Irregular Sports

You’ve heard of football, but what about these?

Desiree West, Staff Writer

Most schools have regular sports like soccer, girls volleyball, basketball, track, etc., but how many schools have you seen with irregular sports like wrestling, skiing, swimming, rugby, and gymnastics? Not that many.

In most schools sports like these wouldn’t be very popular, meaning they would waste lots of money on expensive sports that no one would do. These sports are considered hard and unpopular.

I sent out a google form asking students which sport they would do if they were offered, and the highest vote was none, gymnastics, and wrestling (tied). Each sport has from 10 to 13 votes. All of these sports require more equipment than the sports offered at SHS, so coaches and the school board would have to pay a lot more money than they do now if these sports got added.

All these sports would be hard to have at SHS. Having a wrestling team unless we co-op, and there’s not enough room or interest. Having a gymnastics team considering the team would need an experienced coach considering how hard the sport is, and the amount of equipment needed. a rugby team, rugby is a different sport not usually played in America. A skiing team would need a big enough place to ski and all the equipment. SHS does co-opt a swimming team, but there’s not a lot of interest.

These sports would each need a certain amount of  students wanting to play the sports and that aren’t in a sport during each season. These sports are normally in spring fall or winter.

The objective of wrestling is to put your opponent on his back and pin him. Pining your opponent is putting them on their back or a part or both shoulders touching the mat for two seconds. if no one is pinned, the opponent with the most points wins. There are many rules involved in wrestling specifically with penalties and scoring points. There are four main moves a wrestler should know: take-down, escape, reversal, and near fall. Wrestlers should avoid getting penalties as it affects their score.

The rules of gymnastics are understanding the type of scoring, wearing appropriate attire, rules while spotting, respecting teammates/opponents, no jewelry, be confident, avoid deductions, stay in bounds, and respect judges.

The rules of rugby are you need to know the field and know and be comfortable with the shape of the ball. There’s a maximum of

15 players and 7 substitutes. Simple attire, shirt shorts and boots with minimal padding allowed. Two 40 minute halves with a maximum of a 10 minute half time. There is one referee and two judges, when rules are broken keep playing and the judges keep count of it.
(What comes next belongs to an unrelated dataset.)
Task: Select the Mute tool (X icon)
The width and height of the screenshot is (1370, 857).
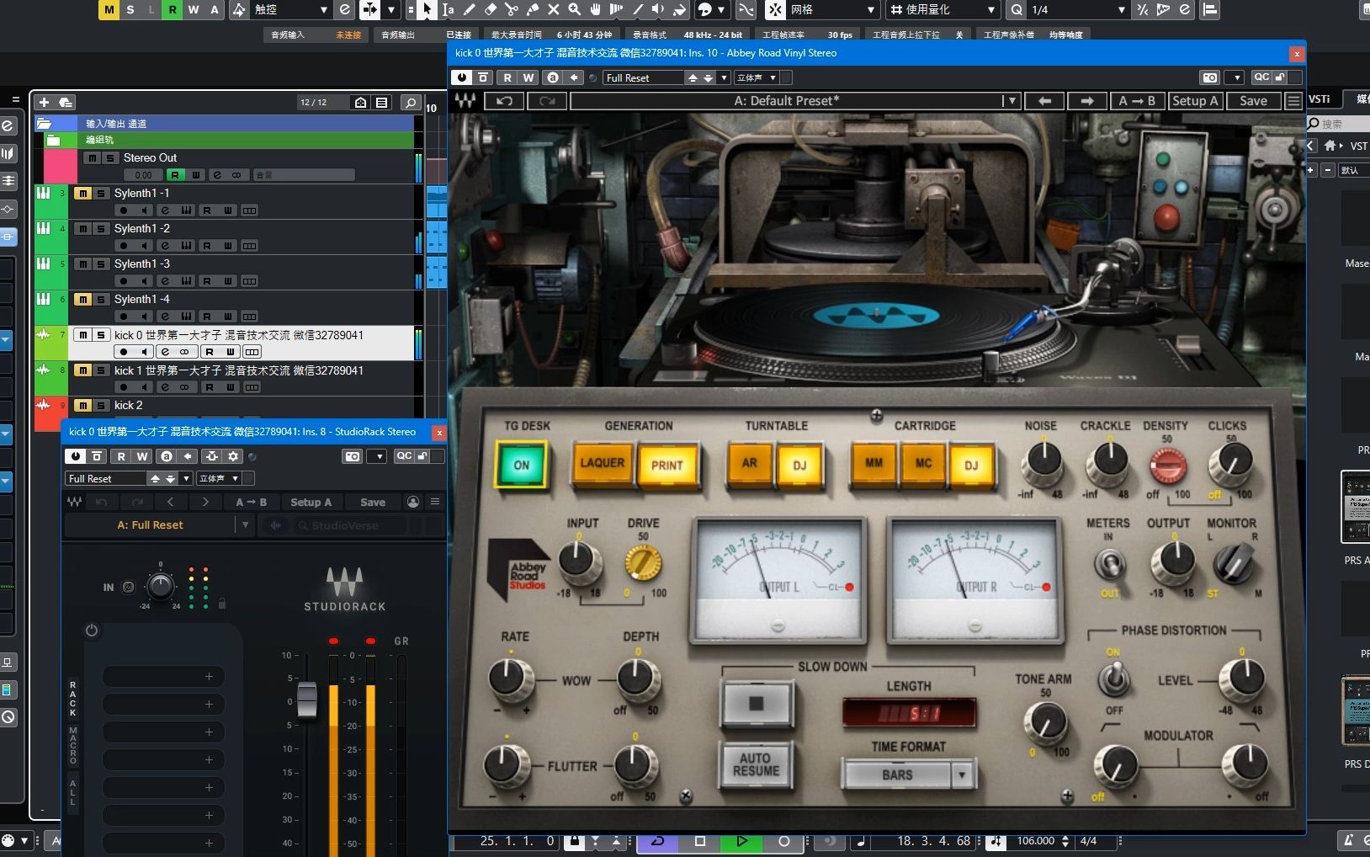Action: click(554, 10)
The rules of swimming are the four official strokes, front stoke, back stroke, breaststroke, and butterfly. races go from 25 meters to hundreds of meters, no walking or touching the floors, can not switch strokes.

The rules of skiing are the event formats, techniques, mandatory skiing equipment, starting, track switching, scoring, penalty’s, disqualification, and Olympic qualification.

While there are many things that need to happen for SHS to add any of these sports, perhaps at some point you’ll find yourself attending one of them and seeing the green and white in action. If so, you’ll know a lot of work and learning went into that contest.